Electroplating solutions are a very complex media to be analyzed as they can consist of a number of constituents, each with unique chemical properties and various concentration levels. By design, the plating bath constituents interact synergistically with each other, posing challenges for electroanalysis, which mimics the plating process. One of the major hurdles to fully and quickly characterizing such solutions is to isolate each individual effect and correlate this information to specific component concentrations. Another challenge is the degradation of organic breakdown material used to control the plating process or other foreign contaminants that can be dragged in during the substrate pretreatment steps. These degradation products and contaminants may have attributes that can affect the reduction and oxidation processes.
Electroanalytical methods exploit the relationship between electricity and chemistry to characterize a sample. Analytical calculations are based on measurement of electrical quantities (i.e., current, potential, charge, or resistance/impedance) and their relationship to chemical concentration. Electrochemical techniques are most relevant to the overall bath performance as they mimic the physicochemical processes occurring during actual plating. Utilizing these methods allow the collection of comprehensive analytical data by controlling the parameters of each experiment.

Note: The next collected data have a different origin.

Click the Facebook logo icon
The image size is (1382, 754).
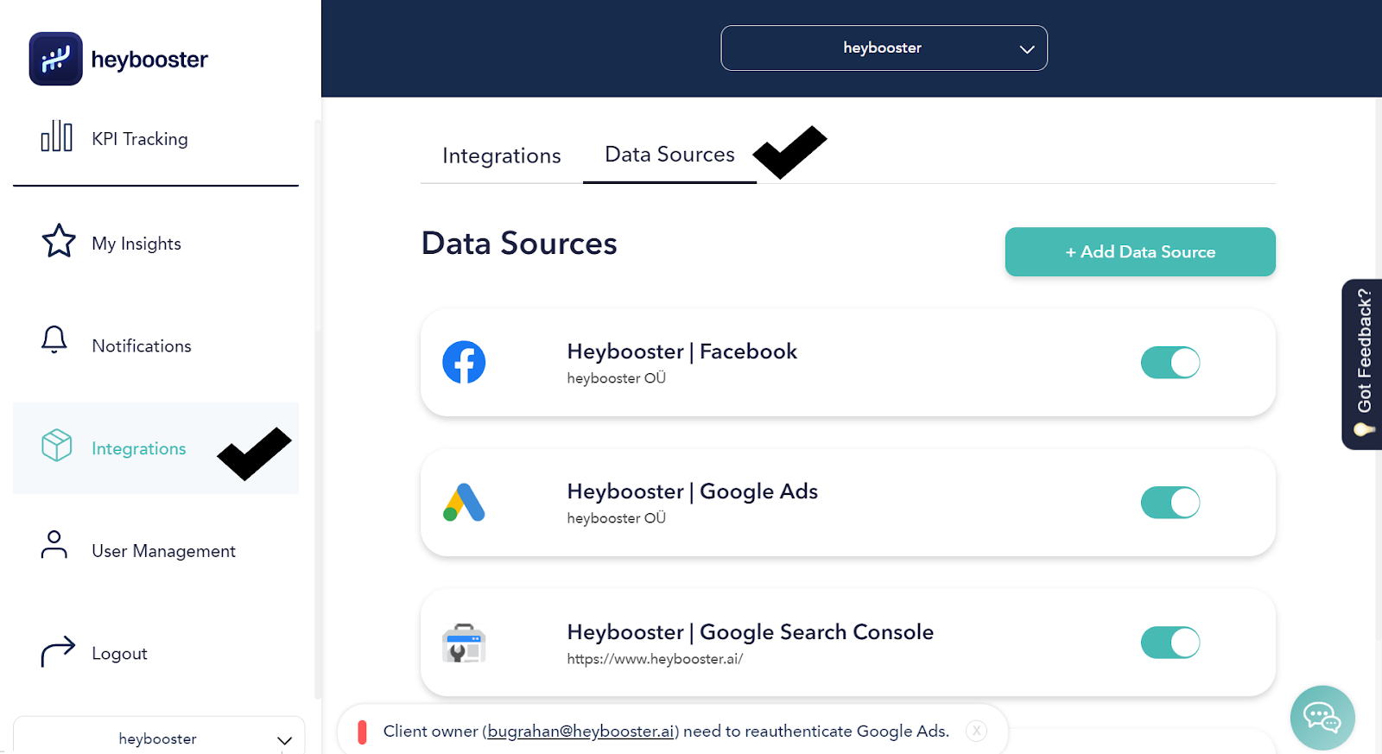[x=464, y=363]
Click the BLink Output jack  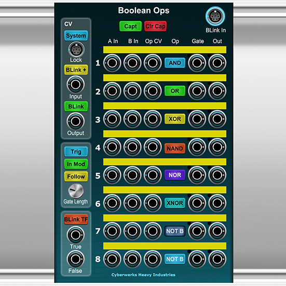(x=75, y=121)
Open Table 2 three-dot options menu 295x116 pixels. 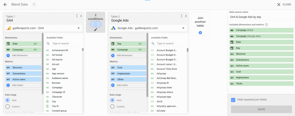(x=182, y=16)
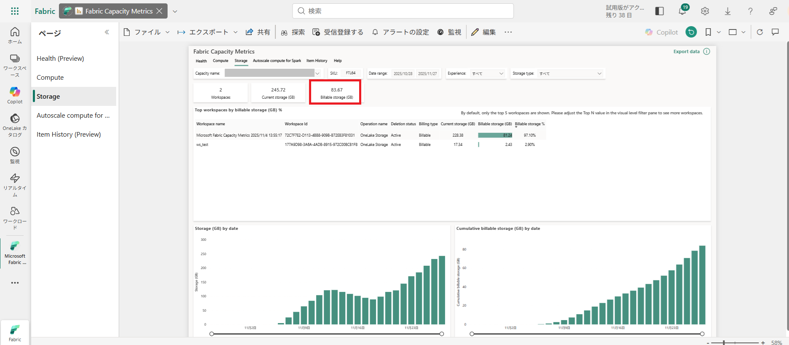Screen dimensions: 789x345
Task: Click the bookmark icon in toolbar
Action: coord(708,32)
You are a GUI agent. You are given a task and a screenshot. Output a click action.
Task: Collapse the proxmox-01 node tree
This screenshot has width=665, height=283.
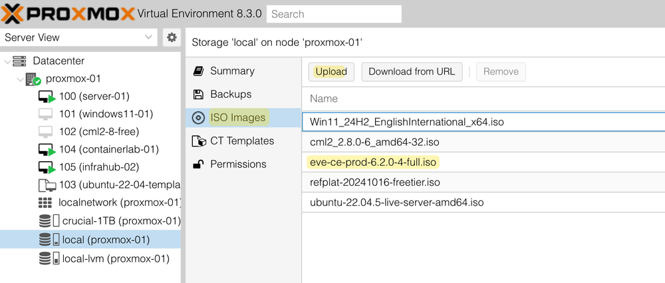19,79
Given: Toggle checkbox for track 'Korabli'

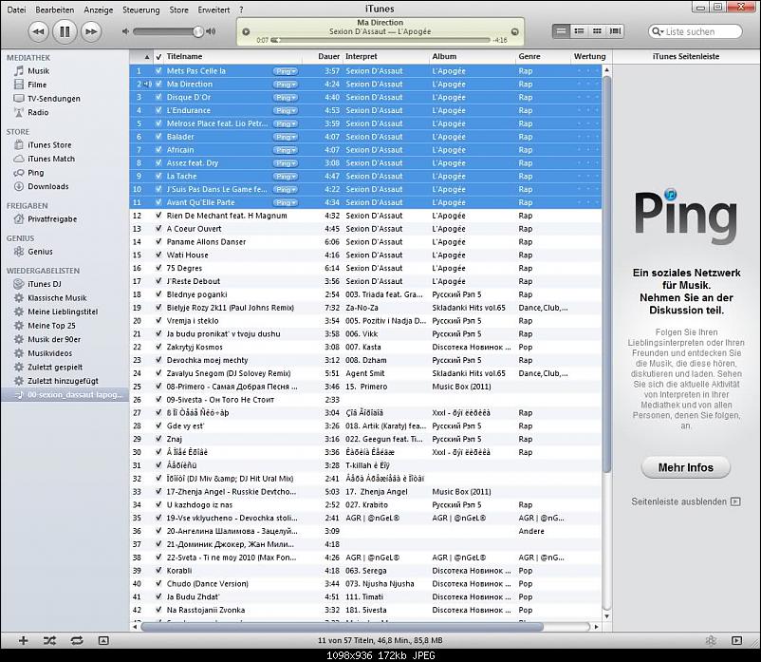Looking at the screenshot, I should [158, 571].
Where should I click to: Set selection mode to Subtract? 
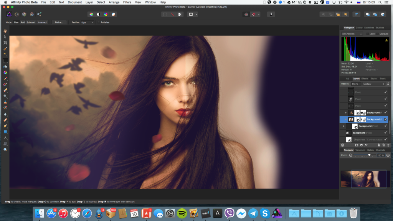pos(31,22)
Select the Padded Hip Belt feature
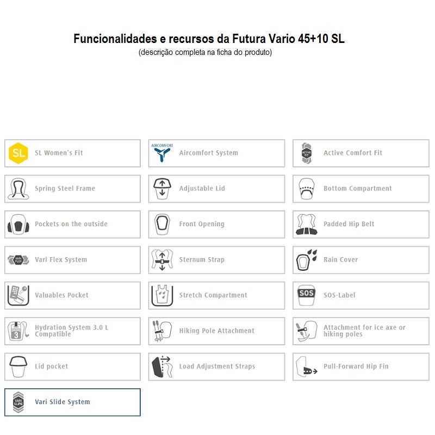 [x=361, y=224]
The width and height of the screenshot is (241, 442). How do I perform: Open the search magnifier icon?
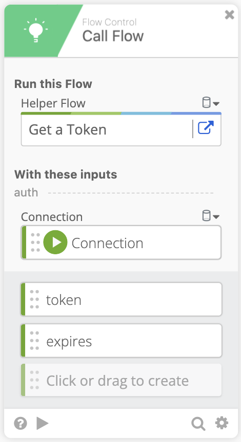(198, 424)
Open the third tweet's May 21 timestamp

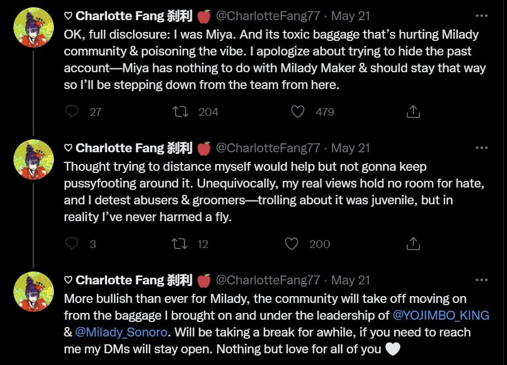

The electroanalytical techniques used by Technic’s Real Time Analyzer (RTA) include potential step methods from basic chronoamperometry and chronocoulometry to pulse techniques (Normal Pulse, Reverse Pulse, Differential Pulse), numerous potential sweep voltammetric methods, as well as a variety of controlled current techniques.
Controlled Potential Method
DC Voltammetry: Quantitative information about an analyte is obtained by measuring the direct current as the potential is varied
AC Voltammetry: An expansion onto DC voltammetry, by superimposing sinusoidal perturbation(s) on the applied potential waveform we can also gather the resulting alternating current
Linear Sweep Voltammetry: A method where the current at the working electrode is measured while the potential between the reference electrode and working electrode is ramped linearly with respect to time
Cyclic Voltammetry: Type of DC or AC Voltammetry where the potential is linearly ramped vs. time, when a set potential is reached in a cyclic voltammetric experiment, then potential is ramped in the opposite direction to return to the initial potential
Pulse Voltammetry: A derivative of linear sweep voltammetry or staircase voltammetry, with a series of regular voltage pulses superimposed on the potential linear sweep or stair steps
Anodic Stripping Voltammetry: When the working electrode is plated with the analyte during a deposition step and then oxidized from the electrode during a stripping step, the area under the resulting anodic current should correlate directly to the amount of plated material
Controlled current method
Chronopotentiometry: A constant DC current step is applied and the potential versus time is recorded
Galvanostatic Polarization: Used for measuring the rate of an electrochemical reaction; this technique is used for Tafel curves and linear polarization measurements
Galvanodynamic Polarization: Describes a system where the applied current is constantly varied at a certain rate to an electrolyte or electrode
Galvanostatic Pulses: A method used to describe a system where current is pulsed on and off in respect to time
Electrochemical Impedance Spectroscopy (EIS)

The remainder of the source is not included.